**Exercises**.
- A) In the text below about Angels fans at the Big A, which pitcher's nights seem to draw more women to the stadium?
- B) Carry on the piece below about Angels fans at the stadium, picking up after its final sentence and keeping clear of the data.

[[ Text, beginning ]]

On the beach, in the bars, they may be the annoying brothers, but at the stadium, they’re OUR annoying brothers and they’re with us!

The Ladies
In a complete 180, we examine the role of the fairer sex in the stadium experience. Some have beauty, some have brains, most of the girls at the Big A have both. Whether they’re showing up just to support their man’s team, or they’re cheering their lungs out in fashionable, logo-adorned outfits, they are not to be ignored. We have women that can tell you Hank Conger’s average at AAA Salt Lake, and women that are still learning the infield fly rule.

From tweens to baby boomers, students to senior managers, interns to executive vice presidents. They’re all here and they’re ready for the game. They’re ready to let their hair down and knock down the stigma that sports are a man’s world. These are Angels girls and they’ll humble you mightily if you question their loyalty.

(It is worth noting that an interesting phenomenon occurs around the women at the big A. For some unknown reason, female presence seems to be increased on nights when Jered Weaver is on the mound. No one is sure why this is, but MLB scientists are hard at work examining the trend and hopefully, one day soon, we will unlock the secret behind this mystery.)

The Family
Picking their way through the raucous crowds of the Budweiser patio, you can see the family trying to inch their way to their seats in right field. Unlike our previous fans, there is no archetype here. Just as you can’t pin down exactly what people comprise a family, you can’t create a “type” for this breed of fan. You have the couple celebrating their 2nd anniversary with their baby girl, asleep in her red hair ribbons. You have the dad taking his kid straight from coach-pitch baseball practice to catch the game. You have the grandfather telling his grandson about the days of Albie Pearson and explaining the strike ’em out throw ’em out. They’re all here and the one thing they have in common is that they can all out cheer you.

[[ Text, end ]]
[[ Entries supplied, beginning ]]

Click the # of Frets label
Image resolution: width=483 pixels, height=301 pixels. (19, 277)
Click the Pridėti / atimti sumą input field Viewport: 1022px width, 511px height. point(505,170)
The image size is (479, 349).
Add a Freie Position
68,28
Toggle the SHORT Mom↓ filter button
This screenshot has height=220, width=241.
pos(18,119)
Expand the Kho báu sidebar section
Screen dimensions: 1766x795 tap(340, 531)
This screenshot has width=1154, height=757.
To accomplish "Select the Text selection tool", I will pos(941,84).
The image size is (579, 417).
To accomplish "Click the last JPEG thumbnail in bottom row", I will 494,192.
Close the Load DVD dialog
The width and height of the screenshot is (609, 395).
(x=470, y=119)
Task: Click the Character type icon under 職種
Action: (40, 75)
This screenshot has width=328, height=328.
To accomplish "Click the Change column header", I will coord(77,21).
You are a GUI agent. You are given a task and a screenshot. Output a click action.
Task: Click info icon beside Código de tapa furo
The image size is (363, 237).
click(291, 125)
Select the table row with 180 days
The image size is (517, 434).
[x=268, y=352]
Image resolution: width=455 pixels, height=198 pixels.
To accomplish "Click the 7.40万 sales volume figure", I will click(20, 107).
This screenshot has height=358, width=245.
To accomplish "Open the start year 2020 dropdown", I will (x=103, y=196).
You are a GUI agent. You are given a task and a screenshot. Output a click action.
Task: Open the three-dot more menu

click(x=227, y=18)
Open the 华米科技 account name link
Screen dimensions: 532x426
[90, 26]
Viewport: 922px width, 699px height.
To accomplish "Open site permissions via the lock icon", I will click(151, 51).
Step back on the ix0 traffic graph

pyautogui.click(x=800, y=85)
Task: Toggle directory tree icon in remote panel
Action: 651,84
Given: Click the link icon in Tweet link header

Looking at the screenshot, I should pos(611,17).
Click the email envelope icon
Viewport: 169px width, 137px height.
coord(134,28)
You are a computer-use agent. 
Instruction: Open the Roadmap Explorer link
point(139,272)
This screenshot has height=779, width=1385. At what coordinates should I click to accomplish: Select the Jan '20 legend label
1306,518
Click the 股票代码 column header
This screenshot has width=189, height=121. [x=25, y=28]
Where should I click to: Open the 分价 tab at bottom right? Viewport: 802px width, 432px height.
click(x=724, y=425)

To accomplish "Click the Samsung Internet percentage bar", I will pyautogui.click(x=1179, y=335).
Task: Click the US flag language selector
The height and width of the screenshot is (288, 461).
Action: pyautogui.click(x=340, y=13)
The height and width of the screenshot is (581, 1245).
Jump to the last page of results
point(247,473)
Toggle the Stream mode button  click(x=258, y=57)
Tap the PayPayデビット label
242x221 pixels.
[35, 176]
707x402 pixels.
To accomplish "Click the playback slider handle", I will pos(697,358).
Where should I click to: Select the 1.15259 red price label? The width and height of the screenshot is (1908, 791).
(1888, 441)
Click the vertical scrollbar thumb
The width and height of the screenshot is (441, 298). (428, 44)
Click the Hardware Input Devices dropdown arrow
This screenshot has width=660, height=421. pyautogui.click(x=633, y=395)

[[ Entries supplied, end ]]

**Answers for this exercise**.
- A) Jered Weaver

- B)
These people bleed Angel red (it’s a different red than regular blood, trust me on this). Being a fan is literally in their genes. You can hear it in their excited banter before the first pitch. You can hear it in their cheesy jokes (“Why does Dan wear a baseball cap? To keep his Har-en!”). You can hear it when they boo AJ Pierzynski, Mark Teixeira, and soon, Justin Verlander. These people are rabid and they want you to join the fray. They’re the generals of this cheering army and they want YOU! It doesn’t matter if you’re a bandwagoner or if you own a Chili Davis jersey. Find a family and get ready to smack high fives when Trumbo knocks one over the rock pile.

The Smartphoner
Some fans still love the old pencil and paper feel of a score card. This fan prefers the feel of aluminosilicate glass beneath his fingertips and the nation’s scores and stats displayed in the cool glow of an app. Everyone remembers the scene in The Matrix where Neo saw the code. That’s this guy. He knows it all. While you’re guessing whether the next pitch will be a strike or a ball, he’s already calculating how far beyond the wall Kendrick is going to place his next homer. While you’re looking at the scoreboard to see how fast Jordan Walden’s last pitch was, he’s already put in a trade for him in his fantasy league.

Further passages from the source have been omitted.